With no political solution in sight, Congress faces another deadline to fund the Homeland Security Department by midnight Friday – a do-over of last week's bitter battle as Republicans try to stop President Obama's immigration plans.
The Republican-led House and Senate narrowly avoided a crisis late last week by compromising with Democrats to temporarily fund the department, which oversees the nation's vast domestic security and anti-terrorism apparatus, for seven more days.
Republican leaders vowed to continue pursuing their strategy because they view Obama's attempt to defer deportations for up to 5 million immigrants who are in the U.S. illegally as an abuse of executive power.
So far, the Republican strategy has failed in the face of Democratic opposition, as most members of the president's party agree with Obama's action.
Moreover, Republican leaders have struggled to form a coherent way out of the impasse.
Senate Republicans last week joined Majority Leader Mitch McConnell (R-Ky.) and agreed to a bipartisan bill with Democrats to fund the department until September, and put the immigration fight on a separate track. But Republicans in the House under Speaker John A. Boehner (R-Ohio) balked.
Republican leaders now want the House and Senate to go to a conference committee to resolve their differences, but that effort failed Monday.
McConnell opened the Senate on Monday as Republicans sought support from the handful of Democratic senators who have publicly disagreed with the president over his immigration action.
"This week promises to be a busy one," McConnell said. "I'd invite our Democratic friends to drop all the negativity and drop all the gridlock – join Republicans in advancing a positive agenda for the American people."
Most Democrats filibustered Monday evening's vote, however, preferring to fund the Homeland Security Department now and hold a separate immigration debate.
Senate Minority Leader Harry Reid (D-Nev.) explained that Democrats were blocking the conference committee move because "it will be counterproductive" and fail to produce a compromise, so long as Republicans insist on adding the restrictions on immigration.
"Senate Democrats will not be a party to yet another Republican charade that will inevitably shut down the Department of Homeland Security and put our nation at risk," Reid said.
The measure failed to advance, 47 to 43, a party-line vote that was short of the 60 needed. A separate vote to table the bill – in essence punting the issue back to the House – passed with a simple majority, 58 to 31– as McConnell and Republican leaders joined Democrats.
The outcome left Congress at a stalemate, with funding now set to expire again Friday.
Homeland Security Secretary Jeh Johnson has pleaded with Congress to provide stable funding for his department, which oversees the border, airport screenings, the Coast Guard, the Secret Service and other crucial security operations.
Officials said more than 200,000 employees of front-line agencies would be required to show up for work without pay if Congress fails to act.
But thousands of others would be furloughed, and numerous services and offices would be shut down across the country until the budget is restored.

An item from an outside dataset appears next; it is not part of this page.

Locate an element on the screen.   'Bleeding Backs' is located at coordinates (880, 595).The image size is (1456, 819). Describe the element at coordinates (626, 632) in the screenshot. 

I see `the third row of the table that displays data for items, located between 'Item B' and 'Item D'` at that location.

Though back pay is often provided after shutdowns, it is not guaranteed.
Boehner and his leadership were set to assemble their majority early Tuesday for a meeting. And late Monday, former Vice President Dick Cheney met at the Capitol with a group of key GOP lawmakers headed by Majority Whip Steve Scalise (R-La.), who is responsible for rounding up votes on bills.
Cheney, who had been invited almost a month ago to talk about foreign policy, was himself a whip when he served in the House.
As the week headed toward a repeat of last week's showdown, which wasn't resolved until just hours before the midnight funding deadline, some lawmakers held out hopes that cooler heads would prevail. The House is set to recess by Thursday afternoon so lawmakers can spend the following week away from Washington, and many lawmakers already have fundraisers and events planned in their home districts.
But with a new deadline ahead, Congress may be more likely to push the issue to the brink.